Seluruh perkara yang telah dibacakan putusannya tersebut melibatkan 455 Teradu dengan jenis sanksi Peringatan (117), Pemberhentian Sementara (4), Pemberhentian Tetap (10), Pemberhentian dari Jabatan Ketua (7), dan Ketetapan (6). Sedangkan 251 Teradu dipulihkan nama baiknya (rehabilitasi) karena tidak terbukti melanggar KEPP.
Menurut Dewi, 455 Teradu yang telah diputus oleh DKPP terbilang rendah jika dibanding jumlah Teradu yang telah diputus pada tahun 2014 dan 2019 yang menjadi tahun pelaksanaan Pemilu. Jumlah Teradu yang diputus pada 2014 sendiri mencapai 1.281 Teradu dan pada 2019 berjumlah 1.504.
“Angka ini harus tetap kita waspadai dan diantisipasi kemudian, jangan sampai terjadi peningkatan terjadi sangat cepat memasuki tahapan-tahapan pemilu selanjutnya,” ujarnya.
Pelanggaran terbanyak yang terjadi pada 2023 adalah kelalaian pada proses Pemilu (58 Teradu), tidak melaksanakan tugas/wewenang (32 Teradu), pelanggaran hukum (28 Teradu), konflik kepentingan (26 Teradu), dan perlakuan tidak adil (23 Teradu).

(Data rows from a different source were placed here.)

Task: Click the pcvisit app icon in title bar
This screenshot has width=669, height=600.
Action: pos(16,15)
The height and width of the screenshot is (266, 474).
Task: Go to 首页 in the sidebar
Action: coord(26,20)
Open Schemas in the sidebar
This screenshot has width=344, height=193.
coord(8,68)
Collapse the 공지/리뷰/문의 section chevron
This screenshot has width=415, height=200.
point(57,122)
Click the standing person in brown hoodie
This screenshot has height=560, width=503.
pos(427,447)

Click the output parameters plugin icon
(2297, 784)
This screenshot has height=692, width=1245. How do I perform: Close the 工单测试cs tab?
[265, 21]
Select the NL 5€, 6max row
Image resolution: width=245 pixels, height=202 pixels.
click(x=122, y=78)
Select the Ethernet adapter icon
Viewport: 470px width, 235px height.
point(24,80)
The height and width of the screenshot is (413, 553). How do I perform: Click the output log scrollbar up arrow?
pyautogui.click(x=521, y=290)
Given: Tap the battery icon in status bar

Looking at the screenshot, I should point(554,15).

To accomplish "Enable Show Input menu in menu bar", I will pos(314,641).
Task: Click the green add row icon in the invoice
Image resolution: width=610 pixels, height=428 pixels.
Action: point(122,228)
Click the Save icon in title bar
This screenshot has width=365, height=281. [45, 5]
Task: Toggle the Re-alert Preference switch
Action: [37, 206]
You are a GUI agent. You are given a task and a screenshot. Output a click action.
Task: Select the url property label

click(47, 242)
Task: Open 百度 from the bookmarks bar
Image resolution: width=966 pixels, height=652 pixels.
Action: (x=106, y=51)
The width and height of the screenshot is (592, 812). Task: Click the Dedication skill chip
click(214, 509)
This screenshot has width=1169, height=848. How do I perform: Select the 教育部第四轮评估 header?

Untuk kategori prinsip yang paling banyak dilanggar, ungkap Dewi, adalah profesional (161), berkepastian hukum (16), akuntabel (14), dan proporsional (12).
Sementara berdasar lembaga, 288 Teradu yang telah dibaca putusannya DKPP berasal dari KPU Kabupaten/Kota. Posisi selanjutnya adalah Bawaslu Kabupaten/Kota (114 Teradu), KPU RI (32 Teradu), Panwascam (23 Teradu), Bawaslu RI (18 Teradu), dan KPU Provinsi (17 Teradu).
Dewi menambahkan, 118 perkara yang telah diputus oleh DKPP menunjukkan bahwa beban kerja DKPP tidaklah ringan. Jika dirata-rata, katanya, terdapat dua perkara yang diperiksa DKPP dalam satu pekan.
"Ini belum dihitung jika ada sidang pembacaan putusan," kata perempuan yang mengawali karir kepemiluannya sebagai Anggota Panwaslu Kota Palu ini.
Dengan beban yang cukup berat, lanjut Dewi, diperlukan penguatan Sekretariat DKPP. Saat ini, enam Bagian yang terdapat dalam Sekretariat DKPP disebutnya belum mencukupi untuk menunjang beban kerja DKPP yang diprediksi akan semakin berat pada tahun 2024 yang menjadi tahun pelaksanaan Pemilu dan Pilkada.
Berdasar data DKPP, jumlah perkara yang ditangani DKPP selalu melebihi angka 300 pada saat tahun pelaksanaan Pemilu. Pada 2014 terdapat 333 perkara yang ditangani dan perkara pada 2019 berjumlah 331.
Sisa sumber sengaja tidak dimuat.